KD Rush is a South Carolina native currently working on several short stories and his debut novel, The Guild Inc., a supernatural thriller. He documents his writing journey at his blog, and here at Indies Unlimited in a monthly column called The Learning Curve. He also tweets daily at @KD_Rush.

19 thoughts on “Things Readers Wish Writers Knew – by K.D. Rush”

    1. K.S.,

      The only thing you could possibly be doing wrong on Twitter is not following me. 😉

      Seriously though, it's tough having a feed of endless commercials in the Twitter stream. It is a great promotional tool, but some authors are promoting the wrong things.

      When you do nothing but tout your own work, people tune out. Share the love and promote others… it's called karma, and it will have a profound effect on your bottom line.

      1. Great points, KD. Are you a member of Book Junkies on facebook? There is a doc where we are listing our twitter handles and then write a tweet we wanted tweeted on a certain day, filling in a calendar of 3 peoples tweets per day. We started this in January and are continuing it through February. We tweet the tweets at least twice a day, some do more, some have set it to be automatic, but we are trying to share the love and promote others this way. We are calling it a Tweet Fest.

        Thank you and good luck and much success to you and your writing.

        1. Jacqueline, I am indeed. Stephen invited me a few weeks ago, though I have to admit that I'm more of a blog junkie than a FB group participant.

          However, I do go through the new posts as time allows and comment on interesting posts that catch my eye. I did not see the Tweet Fest, but it sounds like a good idea. I'll check it out, thank you!

* **Data section**
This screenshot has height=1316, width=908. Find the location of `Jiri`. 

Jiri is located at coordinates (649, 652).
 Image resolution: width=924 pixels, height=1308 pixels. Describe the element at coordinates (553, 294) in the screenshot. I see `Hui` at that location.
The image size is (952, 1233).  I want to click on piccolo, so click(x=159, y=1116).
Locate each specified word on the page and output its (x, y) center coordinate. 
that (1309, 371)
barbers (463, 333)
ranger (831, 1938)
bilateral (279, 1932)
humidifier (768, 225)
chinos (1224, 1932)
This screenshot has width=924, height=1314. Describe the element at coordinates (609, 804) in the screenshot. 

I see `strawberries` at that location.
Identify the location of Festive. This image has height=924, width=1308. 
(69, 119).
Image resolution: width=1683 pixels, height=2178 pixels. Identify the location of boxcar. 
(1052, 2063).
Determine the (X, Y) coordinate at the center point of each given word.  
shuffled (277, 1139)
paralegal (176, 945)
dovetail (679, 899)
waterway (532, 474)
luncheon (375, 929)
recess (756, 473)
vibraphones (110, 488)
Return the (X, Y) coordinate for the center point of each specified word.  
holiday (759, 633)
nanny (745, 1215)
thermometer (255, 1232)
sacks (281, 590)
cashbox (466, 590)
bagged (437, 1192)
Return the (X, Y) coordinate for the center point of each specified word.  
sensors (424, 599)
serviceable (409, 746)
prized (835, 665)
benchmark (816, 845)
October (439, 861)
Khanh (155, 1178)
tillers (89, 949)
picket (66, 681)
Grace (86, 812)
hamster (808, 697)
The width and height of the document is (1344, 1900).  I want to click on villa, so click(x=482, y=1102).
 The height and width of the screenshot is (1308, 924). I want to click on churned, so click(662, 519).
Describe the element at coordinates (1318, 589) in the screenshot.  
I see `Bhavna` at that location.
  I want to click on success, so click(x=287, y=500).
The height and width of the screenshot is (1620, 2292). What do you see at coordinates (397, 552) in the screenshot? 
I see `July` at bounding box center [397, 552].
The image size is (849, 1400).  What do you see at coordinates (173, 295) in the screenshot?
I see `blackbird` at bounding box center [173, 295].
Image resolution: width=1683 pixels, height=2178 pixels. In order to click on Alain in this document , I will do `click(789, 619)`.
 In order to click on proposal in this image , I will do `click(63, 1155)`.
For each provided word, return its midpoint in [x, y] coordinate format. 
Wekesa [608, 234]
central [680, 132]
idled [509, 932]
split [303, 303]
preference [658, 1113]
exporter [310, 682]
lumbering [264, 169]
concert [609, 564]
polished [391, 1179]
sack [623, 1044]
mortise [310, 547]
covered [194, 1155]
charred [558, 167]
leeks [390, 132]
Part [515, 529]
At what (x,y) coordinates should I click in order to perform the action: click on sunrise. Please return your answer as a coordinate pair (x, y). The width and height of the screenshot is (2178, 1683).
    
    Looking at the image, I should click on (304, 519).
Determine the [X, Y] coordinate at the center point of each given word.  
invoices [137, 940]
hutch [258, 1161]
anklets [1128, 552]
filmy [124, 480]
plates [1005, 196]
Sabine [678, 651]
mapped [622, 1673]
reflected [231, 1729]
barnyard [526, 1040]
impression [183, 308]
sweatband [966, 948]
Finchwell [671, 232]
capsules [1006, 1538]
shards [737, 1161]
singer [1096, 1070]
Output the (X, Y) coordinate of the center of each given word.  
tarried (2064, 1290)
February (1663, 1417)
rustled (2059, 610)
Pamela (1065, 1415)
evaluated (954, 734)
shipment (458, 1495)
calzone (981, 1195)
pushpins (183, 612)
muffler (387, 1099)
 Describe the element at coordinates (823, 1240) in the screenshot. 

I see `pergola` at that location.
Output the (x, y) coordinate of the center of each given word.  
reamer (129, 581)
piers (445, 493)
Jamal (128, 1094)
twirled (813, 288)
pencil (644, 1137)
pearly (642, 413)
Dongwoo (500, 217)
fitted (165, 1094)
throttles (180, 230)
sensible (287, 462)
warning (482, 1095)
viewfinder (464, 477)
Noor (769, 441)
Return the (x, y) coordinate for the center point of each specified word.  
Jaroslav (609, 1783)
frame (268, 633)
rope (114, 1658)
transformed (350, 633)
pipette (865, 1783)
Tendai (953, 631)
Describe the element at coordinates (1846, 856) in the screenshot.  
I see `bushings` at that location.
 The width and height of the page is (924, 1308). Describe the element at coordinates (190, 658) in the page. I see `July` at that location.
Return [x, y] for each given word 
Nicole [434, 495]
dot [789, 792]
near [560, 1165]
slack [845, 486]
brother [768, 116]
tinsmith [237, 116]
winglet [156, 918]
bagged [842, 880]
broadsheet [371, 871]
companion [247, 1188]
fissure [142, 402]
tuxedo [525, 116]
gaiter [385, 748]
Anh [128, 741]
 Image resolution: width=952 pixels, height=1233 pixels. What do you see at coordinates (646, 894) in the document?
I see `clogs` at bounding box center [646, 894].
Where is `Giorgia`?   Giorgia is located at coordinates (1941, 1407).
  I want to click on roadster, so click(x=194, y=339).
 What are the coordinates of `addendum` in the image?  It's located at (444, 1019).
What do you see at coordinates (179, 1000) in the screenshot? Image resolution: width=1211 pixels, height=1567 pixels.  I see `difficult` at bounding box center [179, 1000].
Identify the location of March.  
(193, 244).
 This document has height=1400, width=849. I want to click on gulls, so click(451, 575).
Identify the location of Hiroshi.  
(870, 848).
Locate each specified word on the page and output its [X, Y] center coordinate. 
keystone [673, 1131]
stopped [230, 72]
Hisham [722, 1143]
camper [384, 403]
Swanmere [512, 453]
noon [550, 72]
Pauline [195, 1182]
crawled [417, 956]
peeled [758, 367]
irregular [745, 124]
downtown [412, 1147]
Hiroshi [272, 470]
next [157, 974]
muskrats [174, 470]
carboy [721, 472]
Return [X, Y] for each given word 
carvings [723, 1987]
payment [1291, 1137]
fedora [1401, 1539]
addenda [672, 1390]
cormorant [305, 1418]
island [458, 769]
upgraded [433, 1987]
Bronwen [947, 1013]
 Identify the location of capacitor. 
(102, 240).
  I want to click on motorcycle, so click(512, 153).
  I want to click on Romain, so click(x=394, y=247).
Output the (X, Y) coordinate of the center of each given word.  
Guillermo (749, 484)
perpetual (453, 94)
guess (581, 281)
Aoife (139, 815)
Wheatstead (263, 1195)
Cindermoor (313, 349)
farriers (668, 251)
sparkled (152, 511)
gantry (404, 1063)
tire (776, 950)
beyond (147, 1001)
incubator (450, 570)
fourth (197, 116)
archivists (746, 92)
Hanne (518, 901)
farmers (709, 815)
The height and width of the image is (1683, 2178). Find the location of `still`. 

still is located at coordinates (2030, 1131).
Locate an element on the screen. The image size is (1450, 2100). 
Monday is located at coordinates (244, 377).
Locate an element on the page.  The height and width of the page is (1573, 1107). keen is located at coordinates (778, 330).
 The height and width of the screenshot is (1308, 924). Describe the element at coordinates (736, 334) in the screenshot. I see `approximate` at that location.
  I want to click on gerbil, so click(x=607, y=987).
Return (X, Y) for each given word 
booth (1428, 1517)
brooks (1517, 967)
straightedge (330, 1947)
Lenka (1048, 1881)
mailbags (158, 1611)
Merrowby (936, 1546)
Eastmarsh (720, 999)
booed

* **Exercise description**
Using the supplied text, list every person who is referred to by name, giving each person once.

* **Response to the task**
- KD Rush (also written K.D. Rush and KD)
- K.S.
- Jacqueline
- Stephen